Tuesday, May 19, 2009

Spectacle!




This is for our project about spectacle. These are photographs I've taken made into a fake poster for a lecture series based on the movie Donnie Darko. The Philosophy of Time Travel is a made up book from the movie. The movie is about time travel.

Temporary Tattoo!!!!



Yay temporary tattoos!!!!!!!!

Landscape



Four of us decided to do a "stream of consciousness" for our landscape. We got the idea when we were brainstorming in class when all of us drew off of each others drawings. So, this file started with one person and was passed on to each. It doesn't have a definitive concept, just whatever imagery came to mind based on what was done before. This is what we came up with!

Monday, April 20, 2009

Sunday, April 5, 2009



Figured out my blog problems! these are the finals from the first project .... onto the next.....

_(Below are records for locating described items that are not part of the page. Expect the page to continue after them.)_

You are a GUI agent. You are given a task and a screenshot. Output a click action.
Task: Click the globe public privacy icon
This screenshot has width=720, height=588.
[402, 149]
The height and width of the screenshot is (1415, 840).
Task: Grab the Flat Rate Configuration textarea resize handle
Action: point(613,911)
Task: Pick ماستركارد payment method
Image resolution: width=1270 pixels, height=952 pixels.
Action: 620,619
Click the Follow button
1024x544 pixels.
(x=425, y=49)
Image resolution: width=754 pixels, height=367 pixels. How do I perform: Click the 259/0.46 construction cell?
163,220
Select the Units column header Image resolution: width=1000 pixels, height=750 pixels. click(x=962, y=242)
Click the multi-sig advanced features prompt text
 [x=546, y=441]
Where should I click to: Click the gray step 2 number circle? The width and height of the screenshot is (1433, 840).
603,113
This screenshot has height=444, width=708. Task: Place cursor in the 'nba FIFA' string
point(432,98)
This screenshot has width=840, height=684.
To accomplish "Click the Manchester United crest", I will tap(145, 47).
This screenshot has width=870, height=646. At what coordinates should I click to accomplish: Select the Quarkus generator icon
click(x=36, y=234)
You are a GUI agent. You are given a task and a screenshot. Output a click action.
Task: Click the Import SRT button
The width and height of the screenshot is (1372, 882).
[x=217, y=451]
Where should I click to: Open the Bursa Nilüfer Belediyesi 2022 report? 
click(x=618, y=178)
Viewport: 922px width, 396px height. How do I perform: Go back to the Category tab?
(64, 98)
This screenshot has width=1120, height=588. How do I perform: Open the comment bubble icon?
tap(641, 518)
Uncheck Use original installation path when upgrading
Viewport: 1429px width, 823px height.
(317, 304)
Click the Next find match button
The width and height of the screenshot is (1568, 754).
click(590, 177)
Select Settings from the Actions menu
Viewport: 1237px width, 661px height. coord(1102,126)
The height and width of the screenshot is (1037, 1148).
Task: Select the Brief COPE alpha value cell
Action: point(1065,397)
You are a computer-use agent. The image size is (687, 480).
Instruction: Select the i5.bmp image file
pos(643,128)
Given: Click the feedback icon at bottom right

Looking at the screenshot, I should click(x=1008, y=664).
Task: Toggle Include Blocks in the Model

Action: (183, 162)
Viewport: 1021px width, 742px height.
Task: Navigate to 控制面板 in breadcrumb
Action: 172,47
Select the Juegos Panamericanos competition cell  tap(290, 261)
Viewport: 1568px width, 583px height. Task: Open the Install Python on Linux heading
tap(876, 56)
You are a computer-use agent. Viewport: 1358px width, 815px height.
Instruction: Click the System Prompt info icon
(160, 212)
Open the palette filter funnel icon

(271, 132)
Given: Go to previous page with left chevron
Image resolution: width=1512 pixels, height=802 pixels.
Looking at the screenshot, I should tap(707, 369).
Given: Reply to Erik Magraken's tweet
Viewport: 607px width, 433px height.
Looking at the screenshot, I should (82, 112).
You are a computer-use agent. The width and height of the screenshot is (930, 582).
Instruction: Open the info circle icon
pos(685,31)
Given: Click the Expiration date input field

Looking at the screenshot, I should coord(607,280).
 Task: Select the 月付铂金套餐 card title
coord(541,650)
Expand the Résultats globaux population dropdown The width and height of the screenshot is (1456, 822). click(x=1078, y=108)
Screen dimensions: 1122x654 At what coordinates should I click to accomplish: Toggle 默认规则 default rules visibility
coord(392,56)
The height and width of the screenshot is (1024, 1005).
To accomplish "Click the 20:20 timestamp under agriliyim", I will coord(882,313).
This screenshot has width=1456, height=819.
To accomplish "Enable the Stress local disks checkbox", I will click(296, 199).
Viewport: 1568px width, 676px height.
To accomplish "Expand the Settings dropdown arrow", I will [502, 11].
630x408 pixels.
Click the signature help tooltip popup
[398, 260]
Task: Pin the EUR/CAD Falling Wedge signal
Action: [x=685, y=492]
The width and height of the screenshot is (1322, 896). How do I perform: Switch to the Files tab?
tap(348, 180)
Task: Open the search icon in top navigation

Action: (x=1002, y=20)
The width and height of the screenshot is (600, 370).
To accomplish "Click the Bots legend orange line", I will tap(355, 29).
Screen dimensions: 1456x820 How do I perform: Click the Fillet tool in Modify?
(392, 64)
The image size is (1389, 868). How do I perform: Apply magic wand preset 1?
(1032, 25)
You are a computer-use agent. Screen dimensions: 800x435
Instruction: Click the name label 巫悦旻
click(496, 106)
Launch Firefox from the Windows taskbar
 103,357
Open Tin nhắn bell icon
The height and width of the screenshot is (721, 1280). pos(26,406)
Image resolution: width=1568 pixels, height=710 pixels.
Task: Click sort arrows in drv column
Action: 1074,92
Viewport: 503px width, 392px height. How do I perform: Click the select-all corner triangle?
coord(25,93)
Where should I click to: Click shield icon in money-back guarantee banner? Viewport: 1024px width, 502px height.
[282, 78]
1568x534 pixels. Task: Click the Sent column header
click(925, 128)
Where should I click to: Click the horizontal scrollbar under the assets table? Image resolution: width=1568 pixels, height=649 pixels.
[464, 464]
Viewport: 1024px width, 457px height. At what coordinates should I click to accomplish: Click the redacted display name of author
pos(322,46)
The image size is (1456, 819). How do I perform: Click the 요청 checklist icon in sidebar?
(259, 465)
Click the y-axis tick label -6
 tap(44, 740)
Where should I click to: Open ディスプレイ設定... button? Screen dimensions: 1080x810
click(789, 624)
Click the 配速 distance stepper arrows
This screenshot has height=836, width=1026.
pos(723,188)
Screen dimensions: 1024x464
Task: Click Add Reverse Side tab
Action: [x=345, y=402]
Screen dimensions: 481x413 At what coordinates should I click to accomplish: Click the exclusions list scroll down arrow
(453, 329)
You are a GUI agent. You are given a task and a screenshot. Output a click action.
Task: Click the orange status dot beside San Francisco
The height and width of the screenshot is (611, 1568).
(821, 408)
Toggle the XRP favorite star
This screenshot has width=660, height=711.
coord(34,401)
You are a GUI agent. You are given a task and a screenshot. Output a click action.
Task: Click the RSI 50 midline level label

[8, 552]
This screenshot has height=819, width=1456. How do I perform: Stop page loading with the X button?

This is my infinite print! I guess it started as a unique object and I scanned it in order to make it printable. I wanted to experiment with how 3-D parts of artwork printed still look 3-D.

Then for my unique object, I want to make it back into a 3-D piece in a different way than the original 3-D object.

INFINITE PRINT



The idea for this illustration came from photographs I had taken. My roommates and I made a huge IKEA trip and built all of our furniture in the front yard and I set up all the furniture and my friends. This illustration branches from these photos and is a place I would like to hang out.



Tuesday, March 10, 2009

So, after not being really happy to my solution to this problem, I decided to try something different but still focusing on the topic of shaving.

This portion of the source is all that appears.